— START Provided material —
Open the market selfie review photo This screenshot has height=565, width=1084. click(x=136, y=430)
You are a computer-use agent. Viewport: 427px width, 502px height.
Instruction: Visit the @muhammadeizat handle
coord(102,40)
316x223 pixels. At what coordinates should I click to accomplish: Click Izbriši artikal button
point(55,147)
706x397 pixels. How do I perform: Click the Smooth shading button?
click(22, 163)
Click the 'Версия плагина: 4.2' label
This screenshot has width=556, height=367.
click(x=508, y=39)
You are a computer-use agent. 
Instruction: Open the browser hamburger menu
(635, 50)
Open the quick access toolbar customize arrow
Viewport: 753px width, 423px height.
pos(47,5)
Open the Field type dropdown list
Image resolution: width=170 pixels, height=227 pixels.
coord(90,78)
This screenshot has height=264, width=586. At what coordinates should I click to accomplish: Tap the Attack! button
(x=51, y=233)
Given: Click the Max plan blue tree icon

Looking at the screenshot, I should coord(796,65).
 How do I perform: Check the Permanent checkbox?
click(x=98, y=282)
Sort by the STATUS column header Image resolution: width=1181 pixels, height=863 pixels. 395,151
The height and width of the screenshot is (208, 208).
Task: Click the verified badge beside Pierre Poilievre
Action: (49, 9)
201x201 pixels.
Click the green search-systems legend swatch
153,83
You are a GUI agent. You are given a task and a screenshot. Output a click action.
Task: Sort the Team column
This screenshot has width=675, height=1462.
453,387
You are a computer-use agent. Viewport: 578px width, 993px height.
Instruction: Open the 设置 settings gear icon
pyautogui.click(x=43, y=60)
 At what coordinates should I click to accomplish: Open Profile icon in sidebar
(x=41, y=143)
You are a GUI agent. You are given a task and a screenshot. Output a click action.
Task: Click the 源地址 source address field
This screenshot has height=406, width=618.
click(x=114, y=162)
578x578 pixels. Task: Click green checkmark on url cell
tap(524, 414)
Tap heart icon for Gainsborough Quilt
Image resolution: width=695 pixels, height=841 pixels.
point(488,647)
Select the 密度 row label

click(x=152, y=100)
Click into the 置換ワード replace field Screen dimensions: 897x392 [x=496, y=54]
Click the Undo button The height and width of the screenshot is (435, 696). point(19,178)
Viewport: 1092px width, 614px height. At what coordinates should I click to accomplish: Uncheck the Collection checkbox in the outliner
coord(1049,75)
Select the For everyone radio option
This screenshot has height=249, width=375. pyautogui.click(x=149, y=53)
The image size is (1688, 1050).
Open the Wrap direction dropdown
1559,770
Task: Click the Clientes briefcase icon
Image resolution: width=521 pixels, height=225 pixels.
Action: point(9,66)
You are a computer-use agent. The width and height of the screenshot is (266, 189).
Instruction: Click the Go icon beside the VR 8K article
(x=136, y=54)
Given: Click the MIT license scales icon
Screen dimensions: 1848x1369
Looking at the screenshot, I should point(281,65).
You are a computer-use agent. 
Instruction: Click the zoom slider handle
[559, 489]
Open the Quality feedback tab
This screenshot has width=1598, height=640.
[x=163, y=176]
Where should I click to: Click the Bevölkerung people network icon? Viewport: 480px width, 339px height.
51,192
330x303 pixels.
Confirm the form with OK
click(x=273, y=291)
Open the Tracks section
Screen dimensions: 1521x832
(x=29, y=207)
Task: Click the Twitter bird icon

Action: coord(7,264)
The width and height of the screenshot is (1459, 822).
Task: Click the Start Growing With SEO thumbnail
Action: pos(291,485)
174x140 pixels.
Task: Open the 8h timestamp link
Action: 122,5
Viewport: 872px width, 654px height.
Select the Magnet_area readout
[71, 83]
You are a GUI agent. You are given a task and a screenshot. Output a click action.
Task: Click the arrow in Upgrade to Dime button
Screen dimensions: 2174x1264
— END Provided material —
▶ _Task statement_:
Transcribe the entries above word for word, starting at the line containing "This screenshot has height=264, width=586." and ending at the line containing "Action: (49, 9)".

▶ _Written reply_:
This screenshot has height=264, width=586. At what coordinates should I click to accomplish: Tap the Attack! button
(x=51, y=233)
Given: Click the Max plan blue tree icon

Looking at the screenshot, I should coord(796,65).
 How do I perform: Check the Permanent checkbox?
click(x=98, y=282)
Sort by the STATUS column header Image resolution: width=1181 pixels, height=863 pixels. 395,151
The height and width of the screenshot is (208, 208).
Task: Click the verified badge beside Pierre Poilievre
Action: (49, 9)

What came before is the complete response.